Non vi sono specificamente cristiani o dei musulmani: c'è la rivelazione di Dio all'uomo. L'uomo di domani sta tentando di delinearsi – e la Chiesa d'Algeria è lì per questo. È per questo che faccio appello alle forze di Dio e dell'amore di Dio, all'interno e all'esterno: perché non abbassiamo mai le braccia. È un destino comune, di valori comuni che forgiano questa speranza di vita, questa cura per la pace nel rispetto e nella tolleranza.

Grazie alla chiesa per avere lasciato la sua prota aperta: essa scopre l'uomo nuovo. E insieme noi scopriamo Dio. Perché Dio non è una proprietà privata".

Il papa e l'Europa
Anche il papa è intervenuto sulla crisi algerina deplorando durante l'angelus di domenica 4 gennaio i "fatti di sangue che non possono non scuotere ogni coscienza. Non è sulla strada della violenza che si può giungere a un futuro migliore" (L'OR 5-6.1.1998,1) e affermando nel discorso di inzio anno al corpo diplomatico (10.1) che "nessuno può uccidere in nome di Dio: significherebbe abusare del nome divino ed essere blasfemi. Sarebbe opportuno che tutte le persone di buona volontà, in questo paese e altrove, si unissero per far sì che la voce di quanti credono al dialogo e alla fratellanza fosse infine udita.
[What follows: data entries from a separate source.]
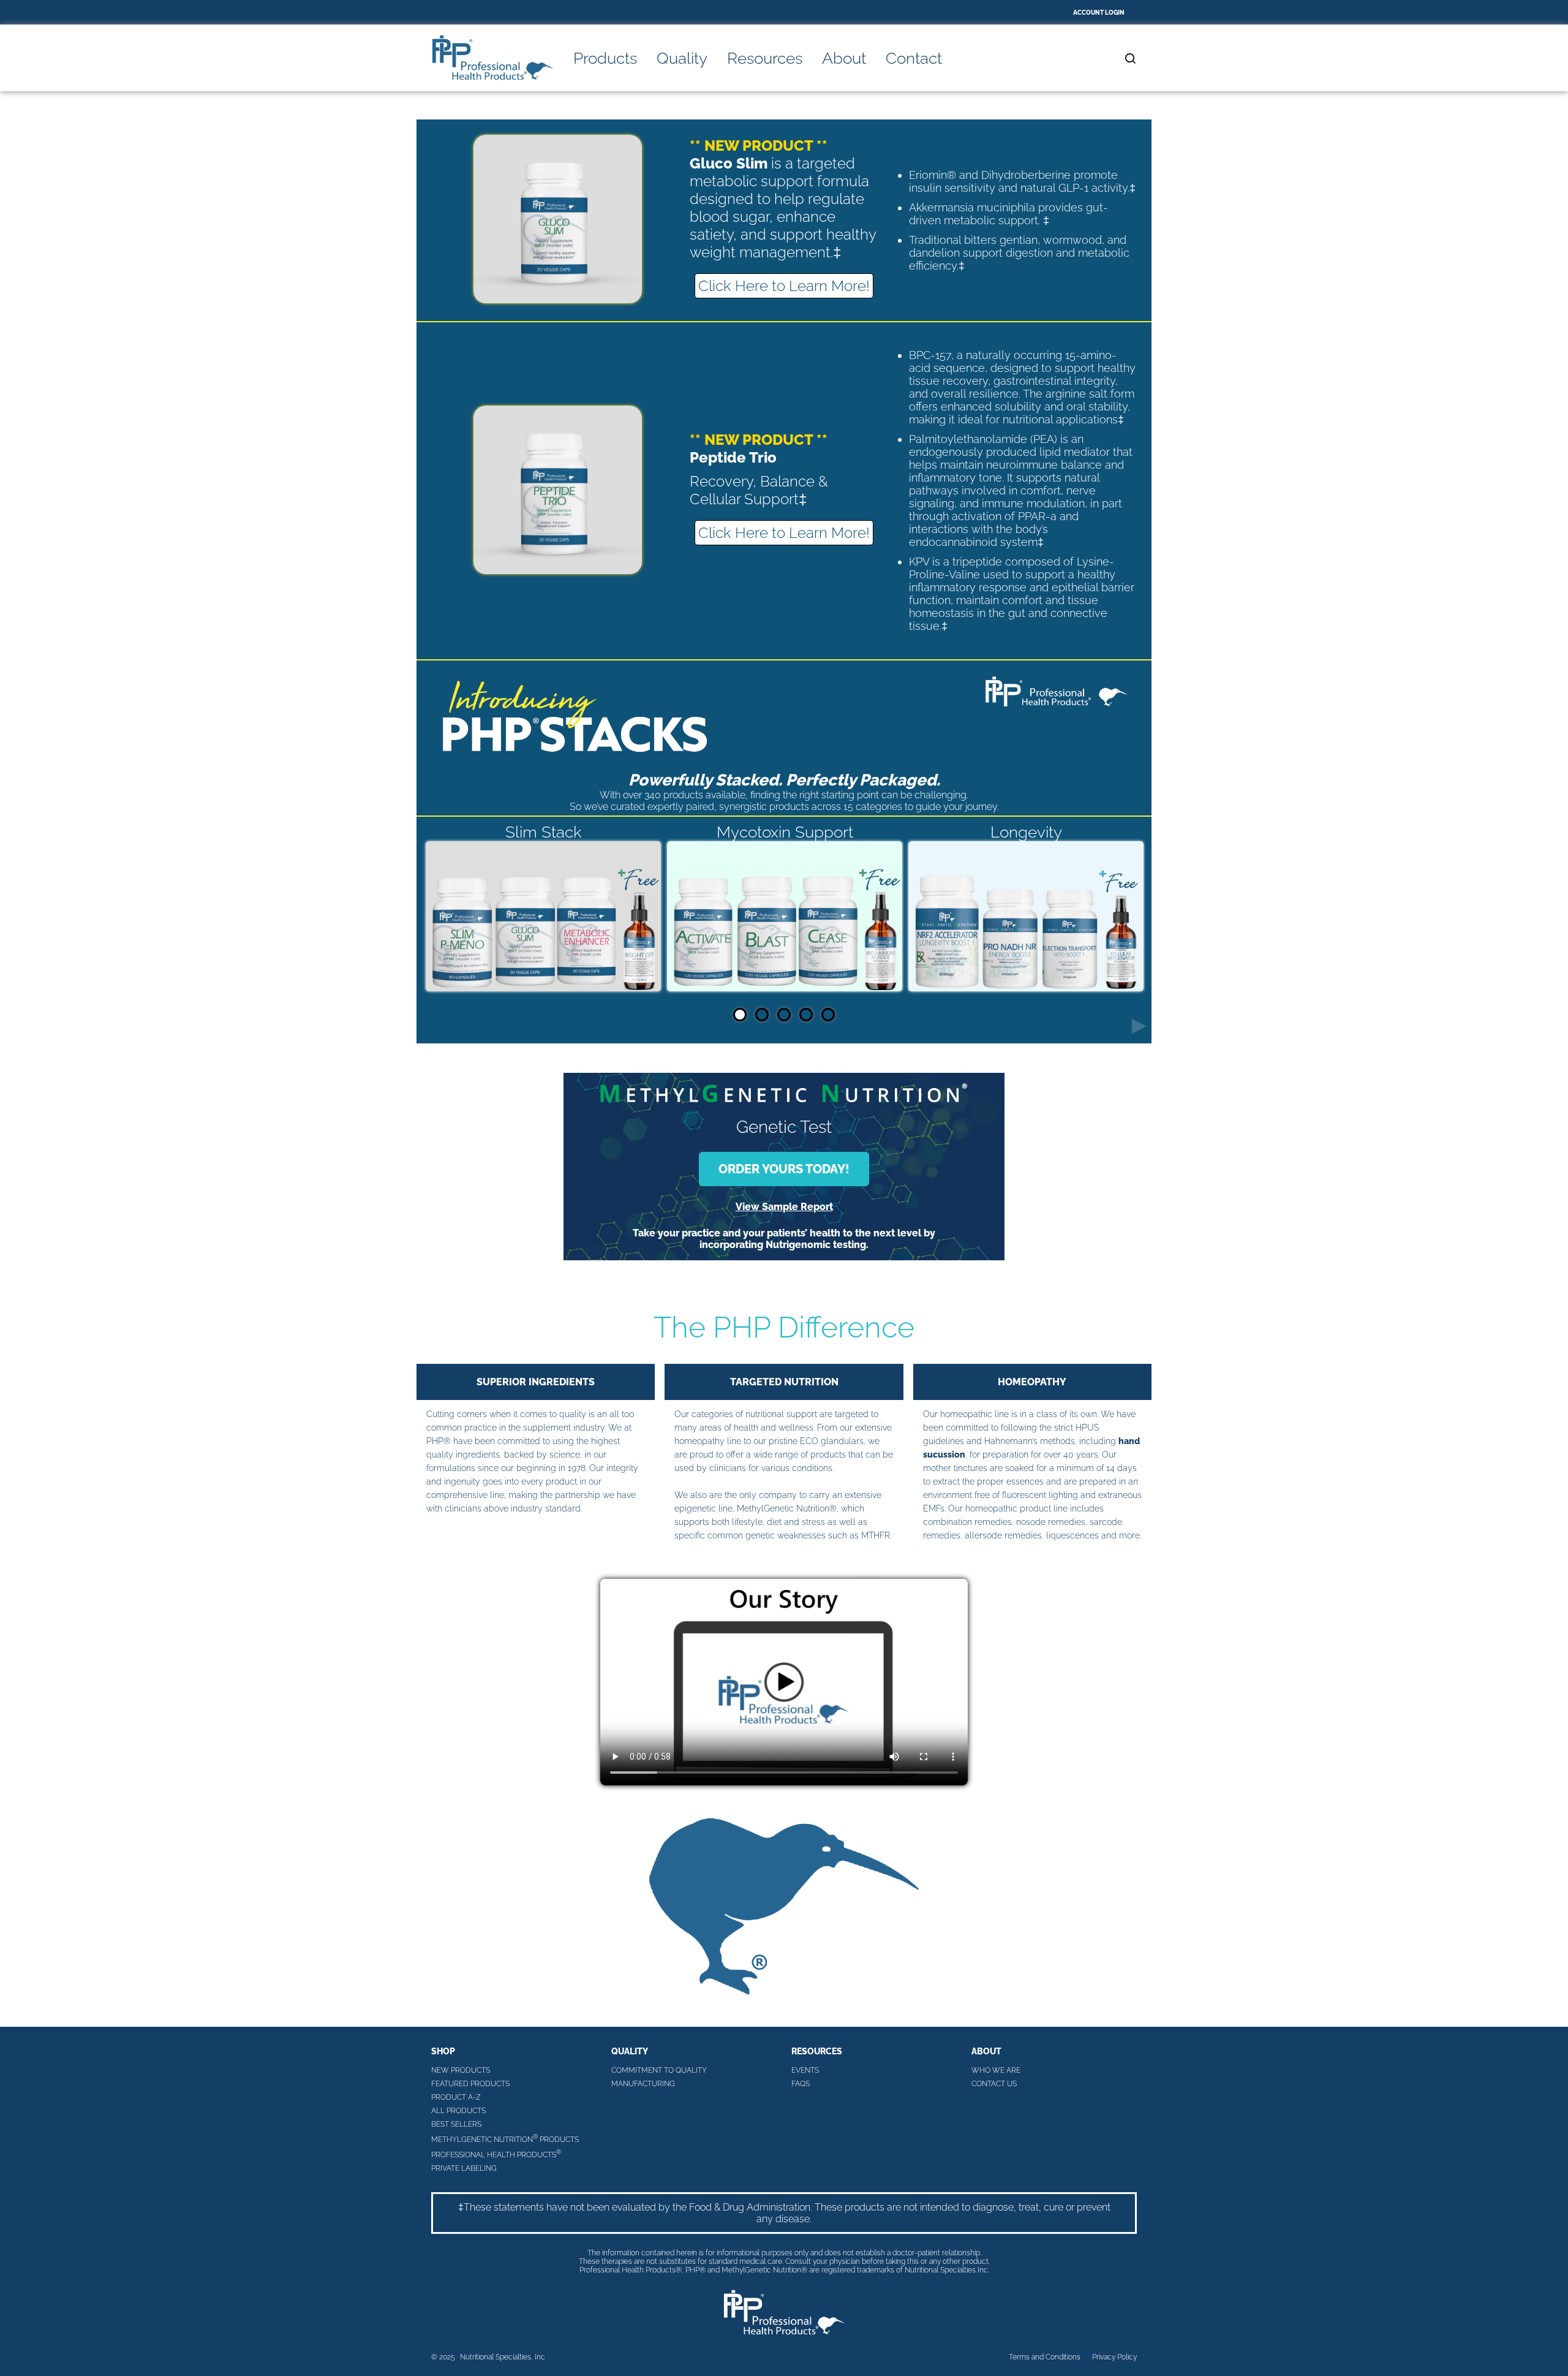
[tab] (740, 1014)
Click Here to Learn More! (784, 286)
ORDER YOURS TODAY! (784, 1169)
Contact (914, 58)
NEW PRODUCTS (460, 2070)
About (844, 58)
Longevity (1026, 832)
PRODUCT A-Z (456, 2097)
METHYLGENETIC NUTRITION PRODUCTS (505, 2138)
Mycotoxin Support (785, 832)
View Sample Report (784, 1207)
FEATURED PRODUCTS (470, 2083)
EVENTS (805, 2070)
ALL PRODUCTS (458, 2110)
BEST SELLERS (456, 2124)
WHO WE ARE (995, 2070)
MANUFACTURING (643, 2083)
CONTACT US (994, 2083)
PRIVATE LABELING (464, 2168)
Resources (764, 58)
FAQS (800, 2083)
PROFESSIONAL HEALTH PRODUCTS (496, 2154)
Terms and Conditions (1044, 2357)
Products (605, 58)
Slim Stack (543, 832)
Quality (682, 58)
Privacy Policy (1114, 2357)
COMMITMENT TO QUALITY (659, 2070)
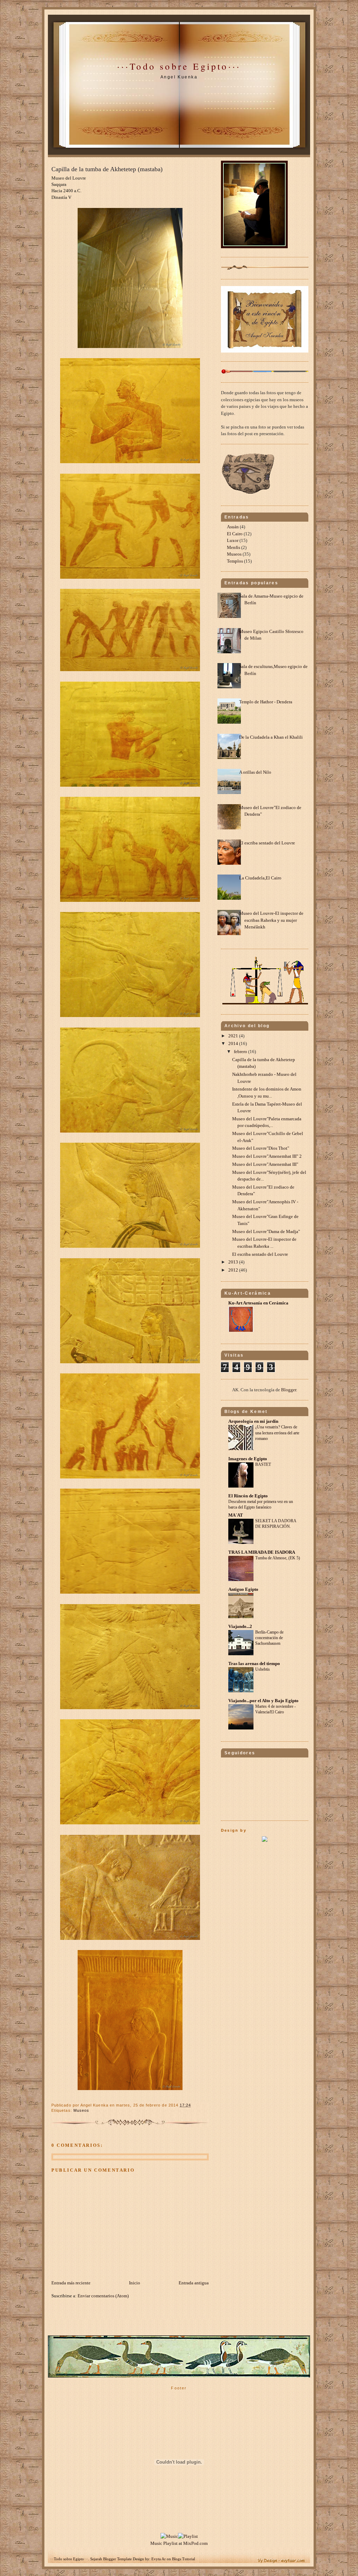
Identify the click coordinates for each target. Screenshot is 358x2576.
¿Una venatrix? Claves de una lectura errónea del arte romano (277, 1433)
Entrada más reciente (71, 2282)
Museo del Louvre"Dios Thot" (260, 1148)
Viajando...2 (240, 1626)
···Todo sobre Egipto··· (179, 66)
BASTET (263, 1464)
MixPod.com (195, 2543)
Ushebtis (262, 1669)
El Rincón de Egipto (248, 1495)
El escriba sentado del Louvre (267, 842)
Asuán (233, 526)
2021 (233, 1035)
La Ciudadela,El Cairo (260, 877)
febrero (241, 1051)
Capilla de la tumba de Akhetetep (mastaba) (107, 169)
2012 (233, 1270)
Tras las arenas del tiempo (254, 1663)
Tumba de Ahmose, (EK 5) (277, 1557)
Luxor (233, 540)
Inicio (134, 2282)
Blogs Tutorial (183, 2559)
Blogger (288, 1389)
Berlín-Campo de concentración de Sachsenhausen (269, 1638)
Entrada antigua (194, 2282)
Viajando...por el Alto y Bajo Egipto (263, 1700)
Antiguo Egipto (243, 1589)
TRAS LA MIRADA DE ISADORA (261, 1552)
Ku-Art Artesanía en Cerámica (258, 1303)
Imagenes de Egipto (247, 1458)
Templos (235, 561)
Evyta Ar (158, 2559)
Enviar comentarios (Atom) (103, 2295)
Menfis (234, 547)
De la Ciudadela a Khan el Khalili (271, 737)
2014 (233, 1043)
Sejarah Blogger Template (111, 2559)
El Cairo (235, 533)
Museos (81, 2110)
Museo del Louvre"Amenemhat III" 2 (267, 1156)
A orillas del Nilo (255, 772)
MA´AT (235, 1515)
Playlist (170, 2543)
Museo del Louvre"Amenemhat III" (265, 1164)
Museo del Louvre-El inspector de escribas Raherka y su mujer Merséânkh (271, 920)
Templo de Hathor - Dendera (265, 701)
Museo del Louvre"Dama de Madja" (266, 1231)
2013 (233, 1262)
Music (156, 2543)
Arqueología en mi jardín (253, 1421)
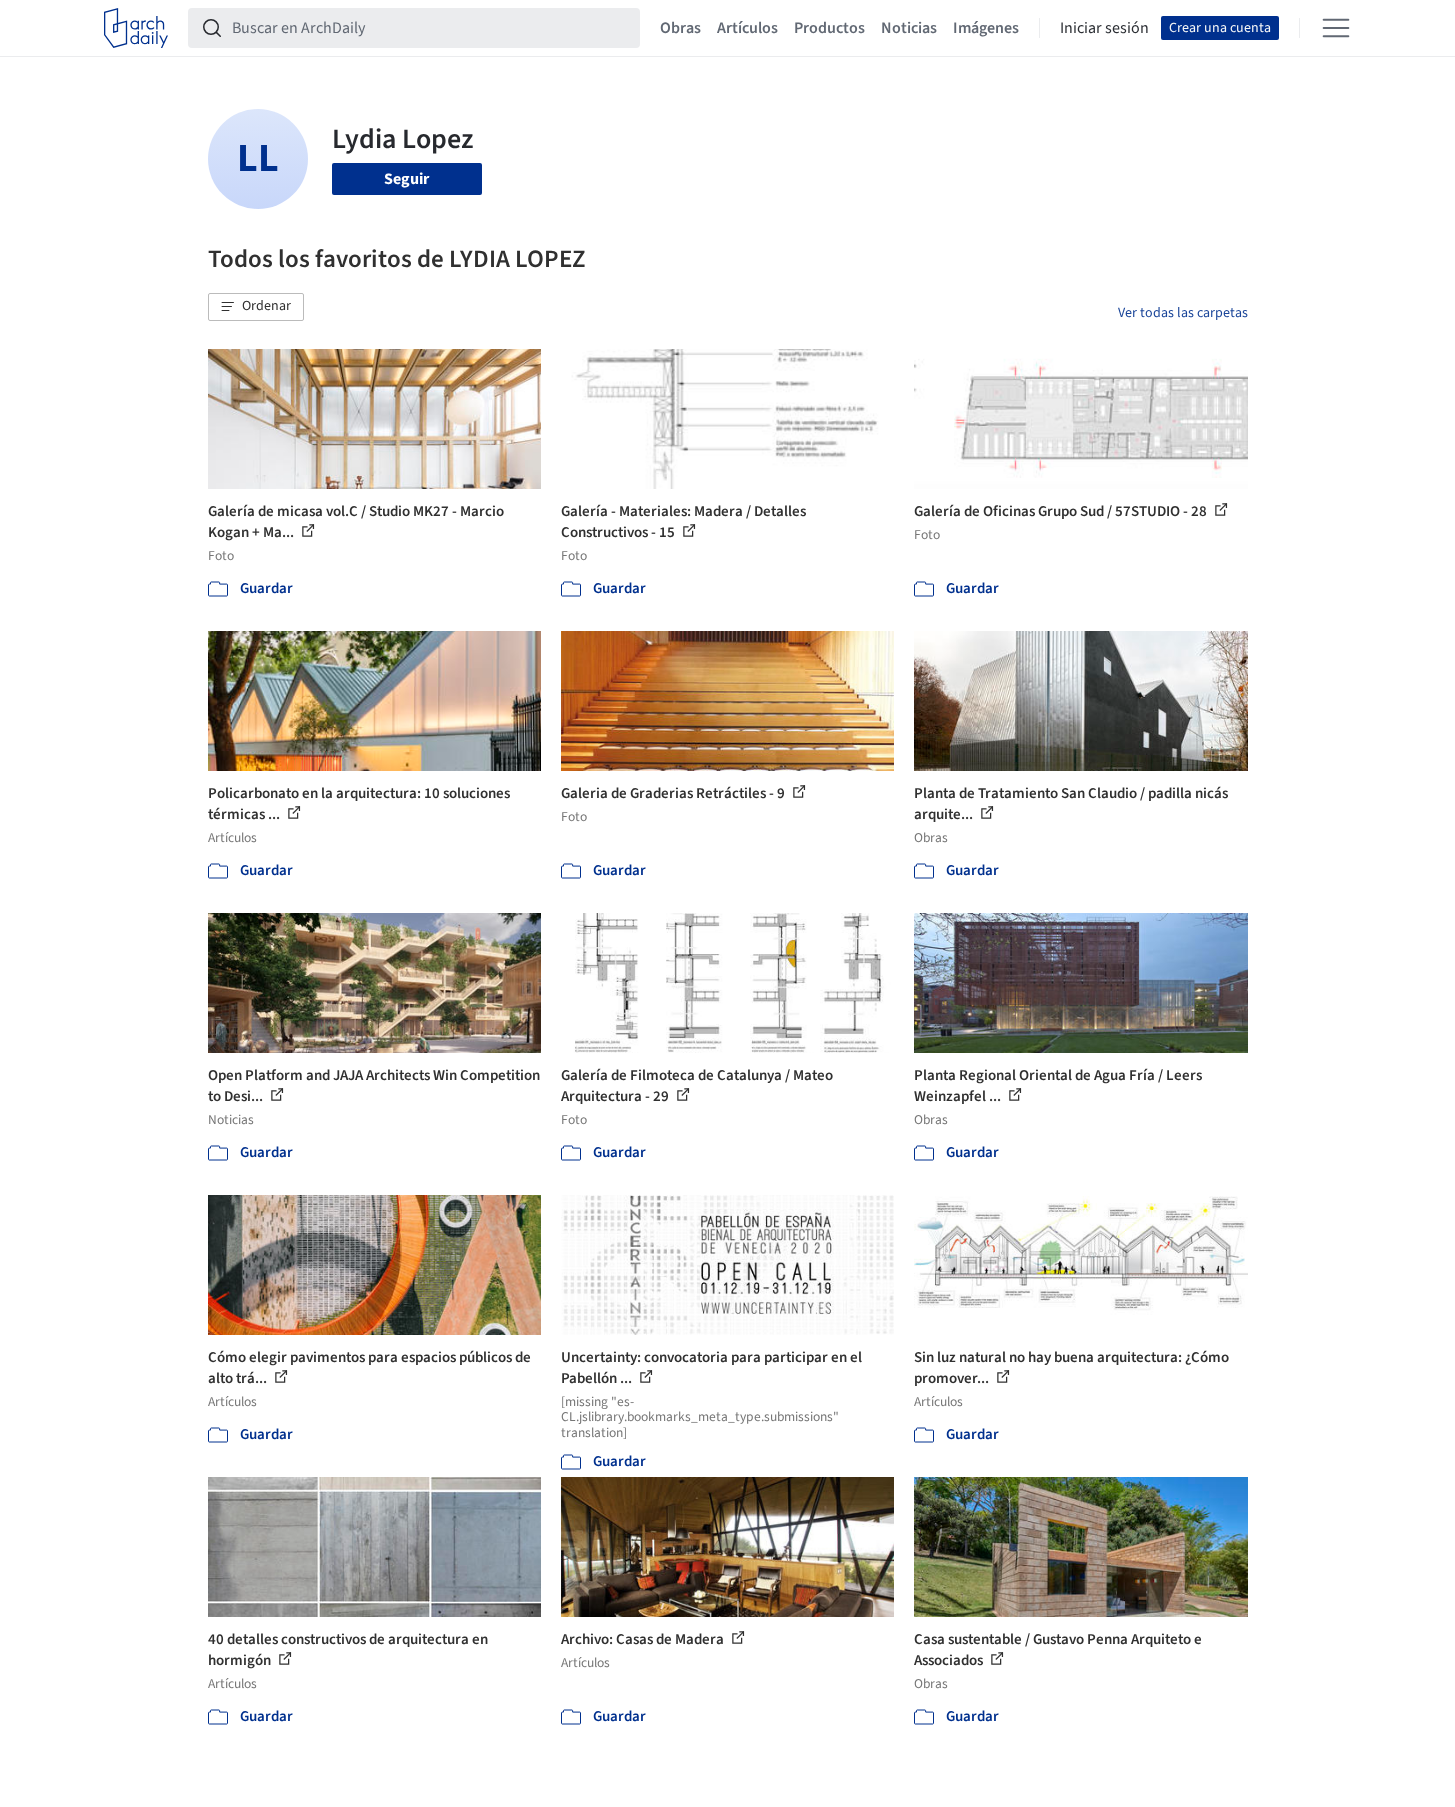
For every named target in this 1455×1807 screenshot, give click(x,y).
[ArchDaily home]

Sono convinto che costituiscono la maggioranza del popolo algerino" (L'OR 11.1.1998, 5). Anche il Messaggio alla conclusione del digiuno del Ramadan firmato dal card. Francis Arinze, presidente del Pontificio consiglio per il dialogo interreligioso, afferma che cristiani e musulmani sono "chiamati a stringere un "patto di pace"" in cui entrambi dichiarino "di rinunciare all'uso della violenza come metodo di soluzione delle controversie [...] Allora noi saremo più credibili in quanto credenti, e saremo per l'umanità un segno particolare di speranza che si aggiunge a quelli che già esistono" (L'OR 10.1.1998,5).

L'Unione europea ha proposto l'invio di una propria delegazione (Gran Bretagna, Lussemburgo, Austria) ad Algeri. La proposta è stata accettata da parte algerina, nell'ambito di un colloquio sulla lotta al terrorismo. Inoltre non è escluso l'invio di osservatori dell'ONU per i diritti umani.